16.3.4. SANS is required to suspend or terminate access pursuant to applicable law, judicial process, governmental request, or law enforcement action; or

16.3.5. the applicable subscription or authorization permitting access to the Products or Services expires, terminates, or is revoked.

16.4. Termination by End User Customer. End User Customer may cease use of the Products or Services at any time.

16.5. Effects of Termination. Upon expiration or termination of End User Customer’s access rights under this Agreement:

16.5.1. all rights granted under this Agreement immediately terminate;

16.5.2. End User Customer and its Named Users shall immediately cease accessing and using the Products and Services;

16.5.3. to the extent reasonably practicable, End User Customer shall destroy any retained copies of Workforce Training Materials not automatically rendered inaccessible through the applicable platform; and

16.5.4. provisions of this Agreement that by their nature are intended to survive termination shall survive, including, without limitation, provisions relating to confidentiality, intellectual property, disclaimers, limitations of liability, export compliance, and governing law.

17. MISCELLANEOUS.

17.1. Order of Precedence. In the event of conflict, Product Specific Terms shall control over this Agreement with respect to the applicable Products or Services.
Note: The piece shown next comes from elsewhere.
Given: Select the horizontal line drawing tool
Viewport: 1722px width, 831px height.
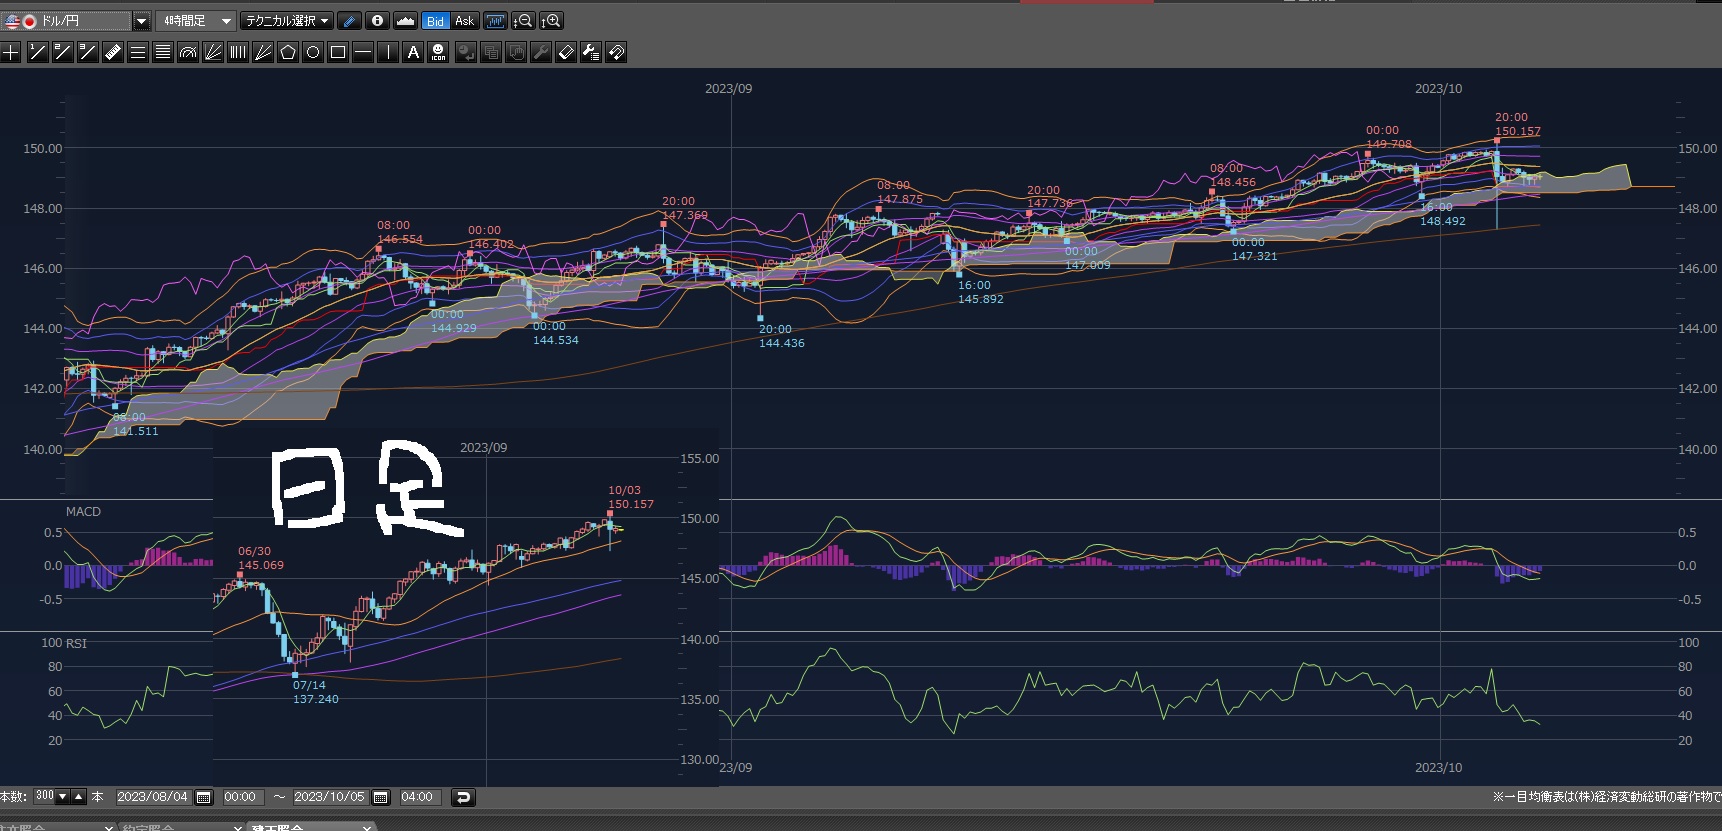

17.2. Assignment. End User Customer may not assign this Agreement without SANS’ prior written consent. SANS may assign this Agreement without restriction.

17.3. Waiver. The failure of either Party to exercise or enforce any right or provision of this Agreement shall not constitute a waiver of such right or provision or a waiver of the right of such Party to thereafter enforce each and every provision of this Agreement.

17.4. Severability. If a particular provision of this Agreement is terminated or held by a court of competent jurisdiction to be invalid, illegal, or unenforceable, that provision of the Agreement will be enforced to the maximum extent legally permissible, and the remainder of this Agreement will continue in full force and effect.

17.5. Headings. The headings or titles preceding the text of the sections and subsections of this Agreement are inserted solely for convenience of reference, and shall not constitute a part of this Agreement, nor shall they affect the meaning, construction or effect of this Agreement.

17.6. Independent Contractor. SANS is an independent contractor and not an employee, agent, affiliate, partner or joint venturer with or of End User Customer.

17.7. Entire Agreement. This Agreement, together with any applicable Product Specific Terms, governs End User Customer’s use of the Products and Services.

17.8. Amendments. SANS may update or modify this Agreement or applicable Product Specific Terms from time to time by posting an updated version on the applicable SANS website or platform. Continued access to or use of the Products or Services following the effective date of the updated terms constitutes End User Customer’s acceptance of the revised Agreement.